Děčín, 22.8.2013 0:25, (ROMEA)
On 18 August 2013, neo-Nazis shouted racist curses and insults at Romani people before attacking this building on Kamenická Street in Děčín with glass bottles and rocks. (Photo:  František Bikár)
On 18 August 2013, neo-Nazis shouted racist curses and insults at Romani people before attacking this building on Kamenická Street in Děčín with glass bottles and rocks. (Photo: František Bikár)

The Czech town of Děčín experienced its first large-scale attack on Romani residents by a group of neo-Nazis earlier this week. Several of the assailants reportedly were tatooed with swastikas and other Nazi symbols and are said to have shouted racist slogans full of hatred while throwing glass bottles and rocks at a Romani-occupied building.

Two victims have told news server Romea.cz that one of the attackers was armed with a pistol (which he did not remove from its holster). One witness identified it as a "9 mm".

Locals have the impression that neither the municipal nor the state police are taking this case as seriously as they should. For example, despite the fact that there were many Czech and Romani eyewitnesses, it seems that neither municipal nor state police officers have yet managed to determine the identities of the attackers.

Three business days have elapsed since the attack and police have not yet bothered to interrogate the eyewitnesses. However, the director of the municipal police disagrees with the complaints that his subordinates are proceeding incorrectly. 

"Today you die, the ovens are fired up"

After several media outlets reported the case one of a harmless verbal skirmish (e.g., the Děčín edition of deník.cz and Novinky.cz) while giving no space in their reporting to local Romani people and other witnesses so they could tell their side of the story, news server Romea.cz traveled to Děčín to investigate. According to the eyewitness testimonies of eight people, Romani and "whites", with whom we spoke, the attack took place roughly as follows:

On Sunday, 18 August at around 18:00, neo-Nazis physically and verbally attacked the Romani residents of Kamenická Street in Děčín. Prior to the incident, around 50 aggressive, racist, violent thugs had been taking some refreshment in the garden of the Daliborka restaurant on that same street.

The neo-Nazis first attacked a Romani family who live directly above the restaurant, after which about 20 of them set out to attack another Romani-occupied building about 100 meters away. They first threw rocks at the apartment above the restaurant, breaking a window. 

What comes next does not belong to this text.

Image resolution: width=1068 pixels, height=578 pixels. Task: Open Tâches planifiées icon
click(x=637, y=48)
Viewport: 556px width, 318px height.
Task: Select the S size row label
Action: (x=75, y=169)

In addition to other slogans, the neo-Nazis are said to have chanted "Vítkov, Vítkov, Vítkov...", a reference to the town where the worst neo-Nazi arson attack on a Romani family in the history of the Czech Republic took place. "Across the street is the garden of another pub, and during the attack on the Romani family's apartment several customers over there stood up and applauded what the neo-Nazis were doing," a source who prefers to remain anonymous told news server Romea.cz.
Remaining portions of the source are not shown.